Perhaps it is the nagging feeling that as his mother I can do best. But my heart aches right now. My boy came home from camp sullen and quiet. Where I was expecting joys and never ending chatter about all the good times, instead he is withdrawn and sad. Clinging to me.
In amongst the over tired sadness that is exuding from his little being, there are tales of fun. Games played, skits watched, friends made. But it was not the life changing experience I imagined or hoped for him. Maybe it just wasn’t the right place for him. Maybe it was too soon, 8 too young, in his case. Maybe he is just really really tired, and was really really home sick. Maybe tomorrow he will be full of stories. Maybe this is just our personalities, dreamers, but attached home bodies. Maybe this is a fault of mine?! Maybe I am now being as dramatic as he is inclined to be at times. He learned from the best … … …
Right now we are both just glad to be in the same space, and I know I am going to be holding him tighter for a while. And maybe this is why the week apart was a good thing. Some space and time. Which perhaps we both needed. Admit it or not.

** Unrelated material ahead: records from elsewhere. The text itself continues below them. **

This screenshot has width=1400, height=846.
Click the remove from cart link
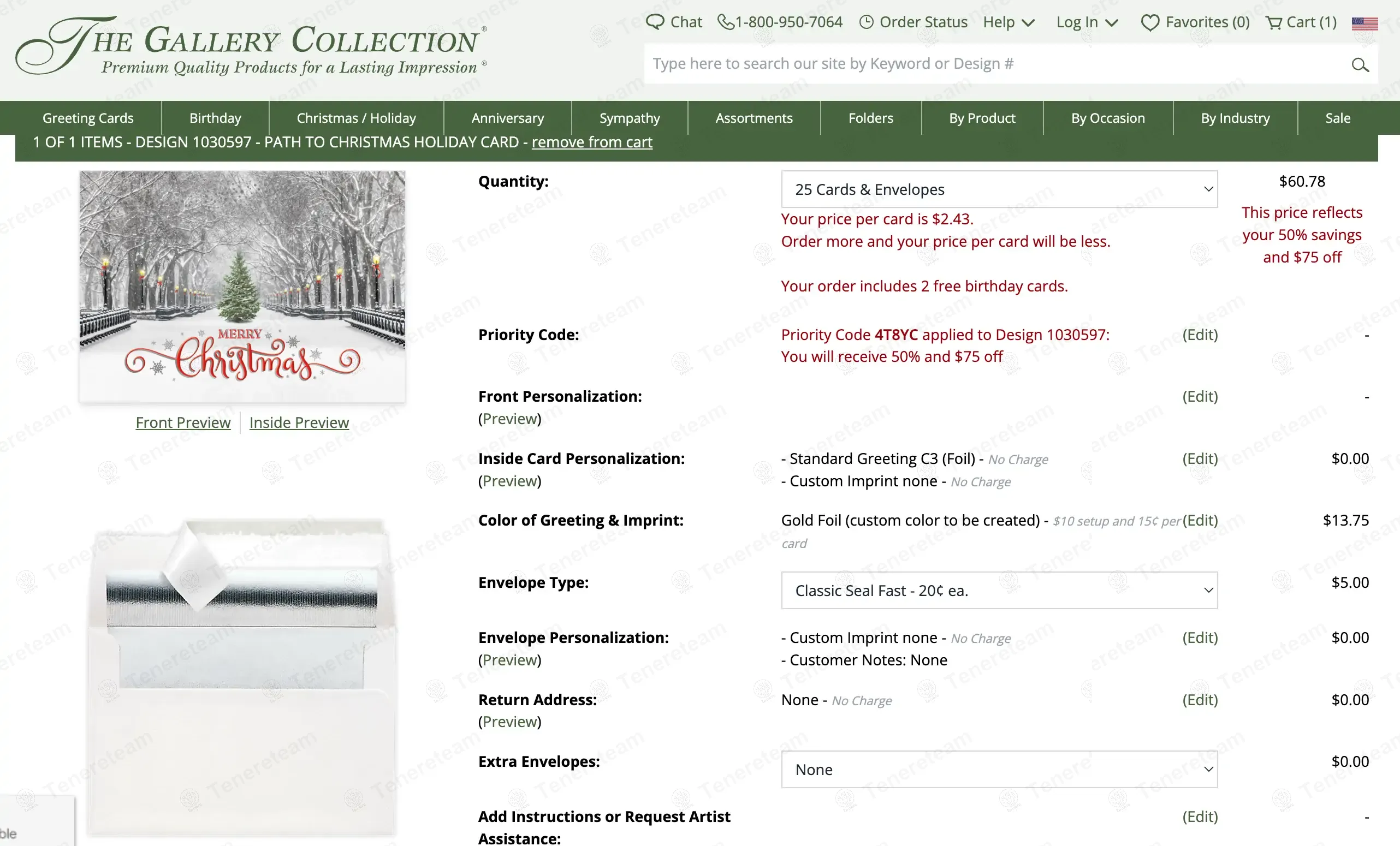591,142
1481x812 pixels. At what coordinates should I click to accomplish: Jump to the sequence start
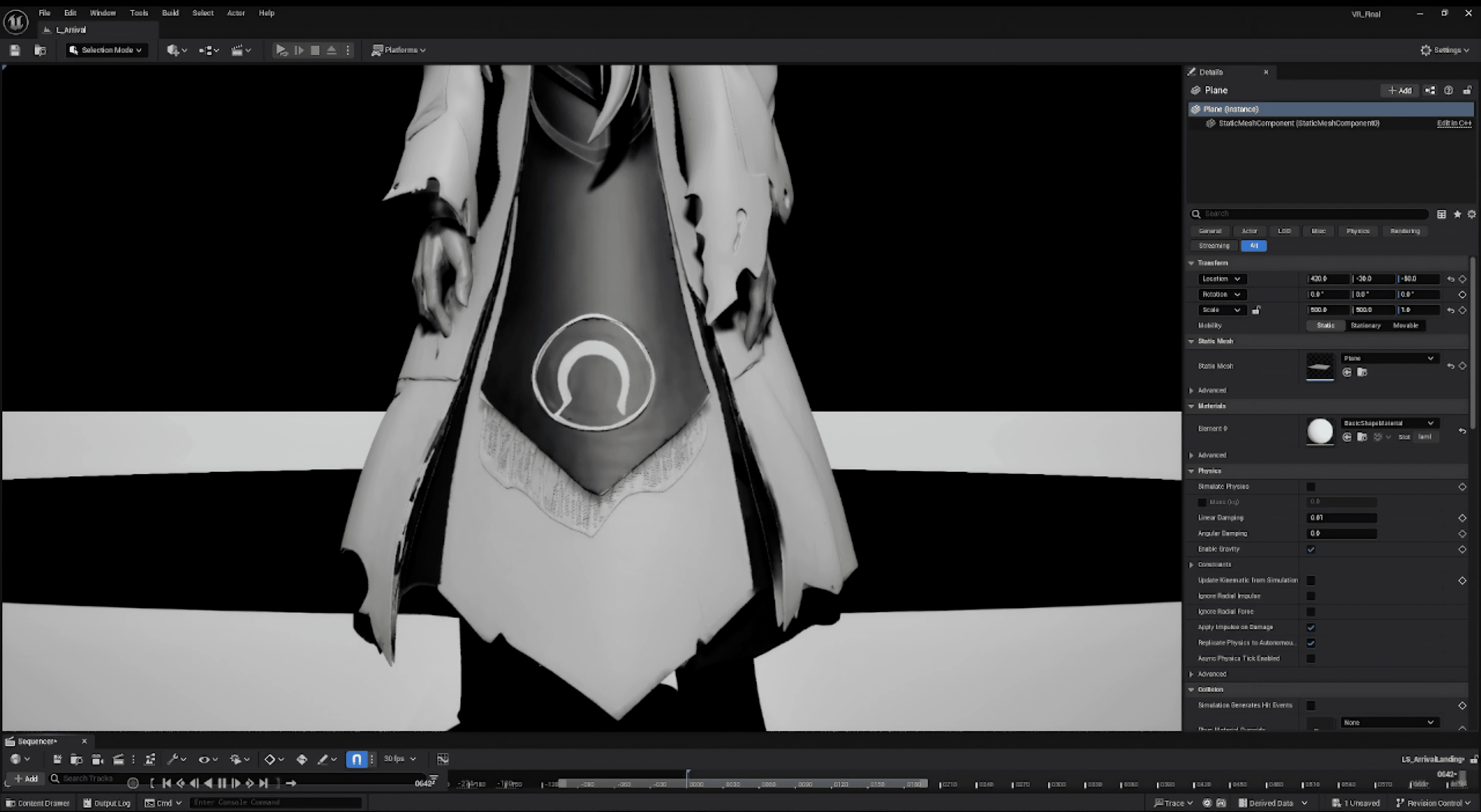pyautogui.click(x=167, y=783)

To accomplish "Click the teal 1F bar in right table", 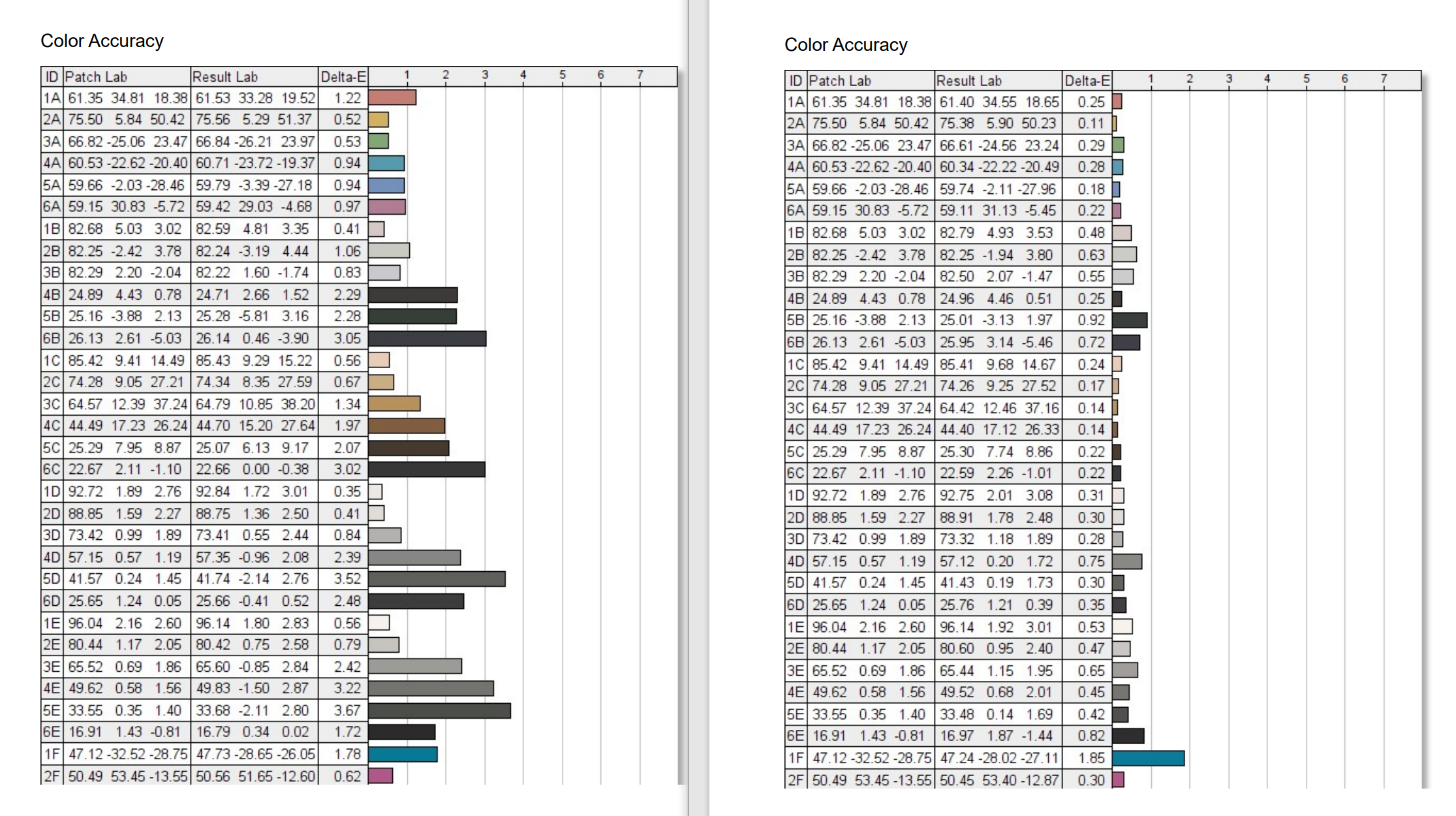I will (1148, 758).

I know him. I know that when he is worn out, he is apt to dwell on the negative. And so I will keep drawing out the good memories. And we will talk about the rest some more. I will show him I respect his thoughts and feelings. I will listen. Tonight we re-ignite the routines that are apparently dear to him. And treasure each other. This is the gift of life, isn’t it?! To treasure those we love! And to try to help them grow, alongside us if possible, and in the right gardens.
We have time left in the summer to make more memories. And to learn from this time apart, together. And to get into some serious cheering up time!
Pancakes with icing for breakfast?! I say Yes!